LightDiffusion-Next achieves its industry-leading inference speed through a layered stack of training-free optimizations that can be selectively enabled based on your hardware and quality requirements. This page provides an overview of each acceleration technique and links to detailed guides.
Optimization Stack Overview
The pipeline orchestrates six primary acceleration paths:
| Technique | Type | Speedup | Quality Impact | Requirements |
|---|---|---|---|---|
| AYS Scheduler | Sampling schedule | ~2x | None/Better | All models |
| Prompt Caching | Embedding cache | 5-15% | None | All models |
| SageAttention | Attention kernel | Moderate | None | All CUDA GPUs |
| SpargeAttn | Sparse attention | Significant | Minimal | Compute 8.0-9.0 |
| Stable-Fast | Graph compilation | Significant* | None | >8GB VRAM, batch jobs |
| WaveSpeed | Feature caching | High | Tunable | All models |
*Speedup depends heavily on batch size and generation count
These optimizations work together — enabling multiple techniques simultaneously can provide substantial cumulative speedup with tunable quality trade-offs.
Quick Comparison
AYS Scheduler
What it does: Uses research-backed optimal timestep distributions that allow equivalent quality in approximately half the steps. Instead of uniform sigma spacing, AYS concentrates samples on noise levels that contribute most to image formation.

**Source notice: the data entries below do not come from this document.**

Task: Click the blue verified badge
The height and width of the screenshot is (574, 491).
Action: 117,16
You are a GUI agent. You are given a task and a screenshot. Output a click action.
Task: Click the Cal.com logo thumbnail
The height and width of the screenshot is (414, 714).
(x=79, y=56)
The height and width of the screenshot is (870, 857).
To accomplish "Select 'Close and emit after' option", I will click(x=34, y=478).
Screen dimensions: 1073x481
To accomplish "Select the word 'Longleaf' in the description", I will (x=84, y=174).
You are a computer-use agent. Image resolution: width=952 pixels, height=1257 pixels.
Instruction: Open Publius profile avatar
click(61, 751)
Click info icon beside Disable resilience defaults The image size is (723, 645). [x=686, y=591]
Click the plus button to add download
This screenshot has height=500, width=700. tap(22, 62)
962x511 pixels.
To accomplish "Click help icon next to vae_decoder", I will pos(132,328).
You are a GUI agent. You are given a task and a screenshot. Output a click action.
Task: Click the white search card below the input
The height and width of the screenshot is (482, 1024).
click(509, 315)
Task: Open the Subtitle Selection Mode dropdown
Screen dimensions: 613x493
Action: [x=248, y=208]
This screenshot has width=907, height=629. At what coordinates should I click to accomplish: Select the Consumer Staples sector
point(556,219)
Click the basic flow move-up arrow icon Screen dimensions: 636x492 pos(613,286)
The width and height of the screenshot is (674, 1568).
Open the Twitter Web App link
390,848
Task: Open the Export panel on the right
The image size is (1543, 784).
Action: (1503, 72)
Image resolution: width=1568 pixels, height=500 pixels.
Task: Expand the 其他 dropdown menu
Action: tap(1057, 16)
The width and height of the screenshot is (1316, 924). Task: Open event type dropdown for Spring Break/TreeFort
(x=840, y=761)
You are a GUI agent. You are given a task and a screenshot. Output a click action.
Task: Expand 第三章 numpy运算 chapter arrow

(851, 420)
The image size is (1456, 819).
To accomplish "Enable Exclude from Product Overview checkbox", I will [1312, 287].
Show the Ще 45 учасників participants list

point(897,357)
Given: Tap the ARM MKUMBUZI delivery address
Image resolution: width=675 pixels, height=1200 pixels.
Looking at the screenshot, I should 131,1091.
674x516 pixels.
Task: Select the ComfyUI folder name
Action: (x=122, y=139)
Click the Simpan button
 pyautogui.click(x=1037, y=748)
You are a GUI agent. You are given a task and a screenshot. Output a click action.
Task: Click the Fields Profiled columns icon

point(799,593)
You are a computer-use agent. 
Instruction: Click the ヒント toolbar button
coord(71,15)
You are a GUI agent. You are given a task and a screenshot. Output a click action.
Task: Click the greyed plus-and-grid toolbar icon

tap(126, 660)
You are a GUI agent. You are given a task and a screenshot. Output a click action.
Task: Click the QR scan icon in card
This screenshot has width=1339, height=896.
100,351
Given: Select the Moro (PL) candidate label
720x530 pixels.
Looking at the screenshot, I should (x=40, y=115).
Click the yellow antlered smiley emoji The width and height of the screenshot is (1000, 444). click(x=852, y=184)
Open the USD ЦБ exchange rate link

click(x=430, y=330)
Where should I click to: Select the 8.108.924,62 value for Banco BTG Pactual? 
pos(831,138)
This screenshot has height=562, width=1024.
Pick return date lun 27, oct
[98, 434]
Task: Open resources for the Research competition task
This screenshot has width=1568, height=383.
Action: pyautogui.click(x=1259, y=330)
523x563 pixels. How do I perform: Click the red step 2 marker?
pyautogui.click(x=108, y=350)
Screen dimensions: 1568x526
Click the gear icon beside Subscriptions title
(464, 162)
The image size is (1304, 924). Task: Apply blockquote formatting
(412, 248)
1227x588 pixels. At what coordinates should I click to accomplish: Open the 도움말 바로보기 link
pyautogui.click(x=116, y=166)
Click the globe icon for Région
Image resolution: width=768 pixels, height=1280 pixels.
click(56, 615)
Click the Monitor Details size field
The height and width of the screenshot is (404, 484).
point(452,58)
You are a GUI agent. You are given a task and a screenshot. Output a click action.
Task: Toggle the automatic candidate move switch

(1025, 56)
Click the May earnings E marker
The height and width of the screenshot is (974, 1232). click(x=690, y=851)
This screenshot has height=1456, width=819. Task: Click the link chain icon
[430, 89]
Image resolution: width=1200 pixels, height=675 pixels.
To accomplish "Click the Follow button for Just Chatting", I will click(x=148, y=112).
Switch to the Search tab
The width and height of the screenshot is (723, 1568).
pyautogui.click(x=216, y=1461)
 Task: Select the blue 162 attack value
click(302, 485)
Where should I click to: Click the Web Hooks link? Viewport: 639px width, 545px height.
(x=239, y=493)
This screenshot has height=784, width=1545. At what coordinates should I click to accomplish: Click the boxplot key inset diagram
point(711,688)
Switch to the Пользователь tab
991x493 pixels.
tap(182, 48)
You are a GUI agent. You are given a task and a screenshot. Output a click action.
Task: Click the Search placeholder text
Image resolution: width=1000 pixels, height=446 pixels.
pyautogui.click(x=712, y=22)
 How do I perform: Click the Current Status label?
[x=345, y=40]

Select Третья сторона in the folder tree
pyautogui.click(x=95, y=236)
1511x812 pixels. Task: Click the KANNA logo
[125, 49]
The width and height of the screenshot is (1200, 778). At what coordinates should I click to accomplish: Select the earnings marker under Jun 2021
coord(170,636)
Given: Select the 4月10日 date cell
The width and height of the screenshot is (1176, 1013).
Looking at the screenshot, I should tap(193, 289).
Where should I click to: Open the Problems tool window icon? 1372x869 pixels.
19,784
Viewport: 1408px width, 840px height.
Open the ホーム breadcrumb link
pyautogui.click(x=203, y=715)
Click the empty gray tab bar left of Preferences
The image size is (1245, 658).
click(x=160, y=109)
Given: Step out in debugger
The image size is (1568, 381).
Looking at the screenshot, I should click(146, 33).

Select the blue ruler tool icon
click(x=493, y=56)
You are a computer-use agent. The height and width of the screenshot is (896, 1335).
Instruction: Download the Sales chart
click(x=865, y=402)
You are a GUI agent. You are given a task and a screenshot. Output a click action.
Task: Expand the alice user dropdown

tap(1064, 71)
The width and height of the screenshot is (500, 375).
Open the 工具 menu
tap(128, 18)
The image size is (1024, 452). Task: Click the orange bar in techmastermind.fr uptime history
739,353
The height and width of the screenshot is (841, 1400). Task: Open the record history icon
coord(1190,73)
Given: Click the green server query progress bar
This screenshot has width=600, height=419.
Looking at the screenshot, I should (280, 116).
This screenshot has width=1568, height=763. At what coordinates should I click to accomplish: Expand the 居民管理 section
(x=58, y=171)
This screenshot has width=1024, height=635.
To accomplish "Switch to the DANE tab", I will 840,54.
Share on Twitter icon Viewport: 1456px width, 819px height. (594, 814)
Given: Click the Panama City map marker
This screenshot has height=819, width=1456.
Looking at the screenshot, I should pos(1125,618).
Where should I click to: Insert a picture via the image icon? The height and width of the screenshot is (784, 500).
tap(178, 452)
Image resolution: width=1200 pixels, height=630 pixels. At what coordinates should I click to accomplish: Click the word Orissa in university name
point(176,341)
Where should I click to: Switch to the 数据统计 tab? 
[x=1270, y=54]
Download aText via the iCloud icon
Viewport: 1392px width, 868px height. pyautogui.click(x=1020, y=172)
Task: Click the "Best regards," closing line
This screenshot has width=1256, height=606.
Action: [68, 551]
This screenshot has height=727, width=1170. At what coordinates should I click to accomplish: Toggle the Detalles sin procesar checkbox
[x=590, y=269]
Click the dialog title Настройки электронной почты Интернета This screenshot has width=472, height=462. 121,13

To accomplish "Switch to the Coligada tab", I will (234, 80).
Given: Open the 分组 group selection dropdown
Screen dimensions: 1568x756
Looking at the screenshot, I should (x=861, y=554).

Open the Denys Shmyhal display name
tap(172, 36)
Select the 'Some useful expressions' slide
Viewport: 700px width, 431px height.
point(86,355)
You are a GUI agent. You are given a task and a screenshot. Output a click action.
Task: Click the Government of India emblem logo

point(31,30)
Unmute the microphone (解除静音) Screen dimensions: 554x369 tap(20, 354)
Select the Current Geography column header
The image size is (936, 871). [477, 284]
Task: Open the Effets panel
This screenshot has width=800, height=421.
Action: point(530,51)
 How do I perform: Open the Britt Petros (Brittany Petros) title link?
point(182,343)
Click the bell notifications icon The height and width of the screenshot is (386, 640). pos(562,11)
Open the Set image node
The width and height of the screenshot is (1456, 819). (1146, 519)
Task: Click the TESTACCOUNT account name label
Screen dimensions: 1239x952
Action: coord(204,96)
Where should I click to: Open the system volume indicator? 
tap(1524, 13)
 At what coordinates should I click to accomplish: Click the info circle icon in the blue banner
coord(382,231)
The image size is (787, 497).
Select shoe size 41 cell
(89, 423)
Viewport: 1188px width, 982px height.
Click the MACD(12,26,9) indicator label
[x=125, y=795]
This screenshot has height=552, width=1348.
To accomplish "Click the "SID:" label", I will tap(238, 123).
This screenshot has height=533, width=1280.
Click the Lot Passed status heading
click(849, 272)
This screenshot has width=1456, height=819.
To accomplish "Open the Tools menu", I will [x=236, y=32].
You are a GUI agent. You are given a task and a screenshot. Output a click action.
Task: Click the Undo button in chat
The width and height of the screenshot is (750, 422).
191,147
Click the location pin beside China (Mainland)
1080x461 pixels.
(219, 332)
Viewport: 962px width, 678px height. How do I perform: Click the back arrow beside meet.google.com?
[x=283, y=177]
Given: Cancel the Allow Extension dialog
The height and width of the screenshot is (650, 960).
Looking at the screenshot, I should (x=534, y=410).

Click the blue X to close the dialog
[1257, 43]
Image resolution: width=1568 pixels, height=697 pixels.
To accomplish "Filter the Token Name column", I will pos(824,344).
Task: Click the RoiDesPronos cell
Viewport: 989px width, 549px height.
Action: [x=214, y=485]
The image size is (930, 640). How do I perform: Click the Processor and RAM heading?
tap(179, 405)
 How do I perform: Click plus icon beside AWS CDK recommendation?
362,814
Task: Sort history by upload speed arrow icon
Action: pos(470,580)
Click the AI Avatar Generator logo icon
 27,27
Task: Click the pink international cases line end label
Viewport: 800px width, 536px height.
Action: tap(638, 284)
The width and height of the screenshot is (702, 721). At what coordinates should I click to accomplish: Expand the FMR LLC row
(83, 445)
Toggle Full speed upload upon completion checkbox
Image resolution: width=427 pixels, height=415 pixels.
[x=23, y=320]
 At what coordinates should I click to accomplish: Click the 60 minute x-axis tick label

When to use: - Always recommended for SD1.5, SDXL, and Flux models - Txt2Img generation - Production workflows where speed matters - Any scenario where you'd normally use 20+ steps
Trade-offs: Images will differ slightly from standard schedulers (different sampling path), but quality is equivalent or better. Not ideal when exact reproduction of old results is required.
Prompt Caching
What it does: Caches CLIP text embeddings for prompts that have been encoded before. When generating multiple images with the same or similar prompts, embeddings are retrieved from cache instead of being recomputed.
When to use: - Batch generation with same prompt - Testing different seeds or settings - Iterative prompt refinement - Any workflow with repeated prompts
Trade-offs: None — minimal memory overhead (~50-200MB), negligible CPU cost, automatically enabled by default.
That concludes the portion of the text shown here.